To compile the site into `www/` for looking at the output or serving that statically (without the FOUC, for example):

```
npm run build
```

and to serve the previously built version of the site from `www/`:

```
npm start
```

### Development Guidelines

The structure of the site is defined in the two `_data.json` files, one in root for the english site, one in `/de` for the german one. The two versions of the site need their own translated copies of each partial they use, this is why some of the partials are stored in `/en/partials` and `/de/partials`, _as opposed to the content_, which lives in `/` for english and `/de` for german.

Any `.ejs` file that contains text should exist in both languages, except `_customers.ejs`, where the only text is company names that don’t need to be translated. This means that each language has its own `_header.ejs` and `_footr.ejs` partial, so if you change the navigation, you have to change that twice, too.

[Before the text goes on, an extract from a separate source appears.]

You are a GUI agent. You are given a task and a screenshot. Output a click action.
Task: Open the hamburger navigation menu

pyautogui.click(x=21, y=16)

The `_data.json` files define which pages get rendered under which URL, and can define some vars for use in that page, take, for example, the german FAQ page entry:

```json
"haeufige-fragen": {
"pageTitle": "Häufig gestellte Fragen",
"bodyClass": "faq gk-saas",
"locale": "de",
"otherLanguageURL": "/faq"
},
```
- `pageTitle` is used in `_layout.js`, which is the generic container template for all other templates.
- `bodyClass` is the same. These two are variables because `` and `` live in `_layout.js` and not in the individual templates.
- `locale` is the local shortcode for the language that page is in. This is super redundant, but also the path of least resistance.
- `otherLanguageURL` is the url of the same page in the other language. There is probably a super-elaborate way to do this programmatically, but since we only ever want to support two languages, this is fine 🐶🔥 for now. This is the URL that gets used in each languages’s `_header.ejs` partial to render the language switching link. If we had identical URLs for both languages, we wouldn’t need this, but it’s more consistent this way.

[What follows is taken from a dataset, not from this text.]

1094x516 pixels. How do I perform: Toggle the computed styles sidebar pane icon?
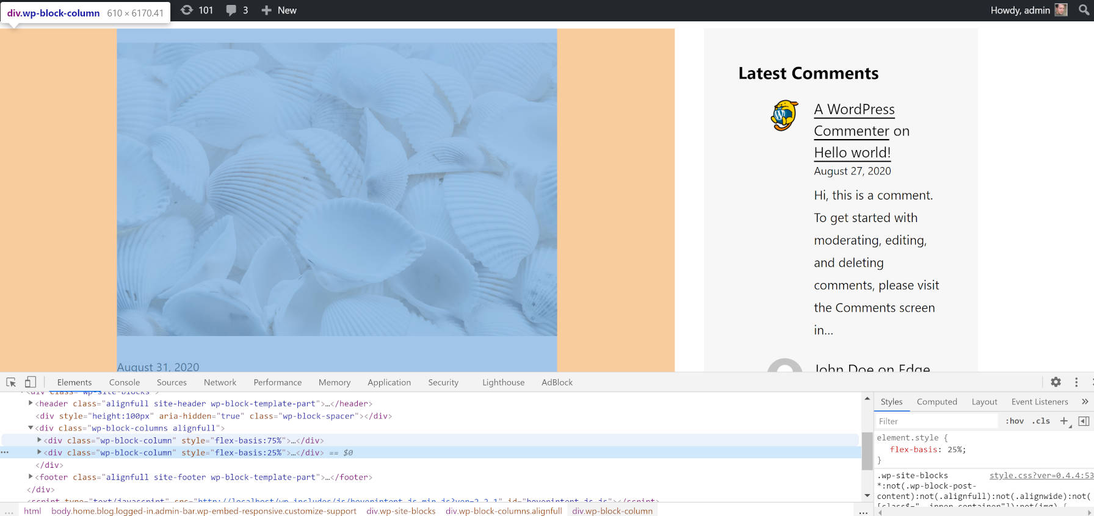pyautogui.click(x=1084, y=421)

⚠️ If one of these is missing or wrong, the corresponding page won’t render, so please check each page you’ve changed the data for.

⚠️ **All URLS must be absolute** ☝️

ℹ️ There’s some UI text inside CSS pseudo elements that we can’t translate, for the image enlarge on tap, for example.

## Deployment

Just merge to master 👍

This runs travis, which runs `deploy.js`, which publishes a newly-built version of `www` to the `gh-pages` branch on GitHub.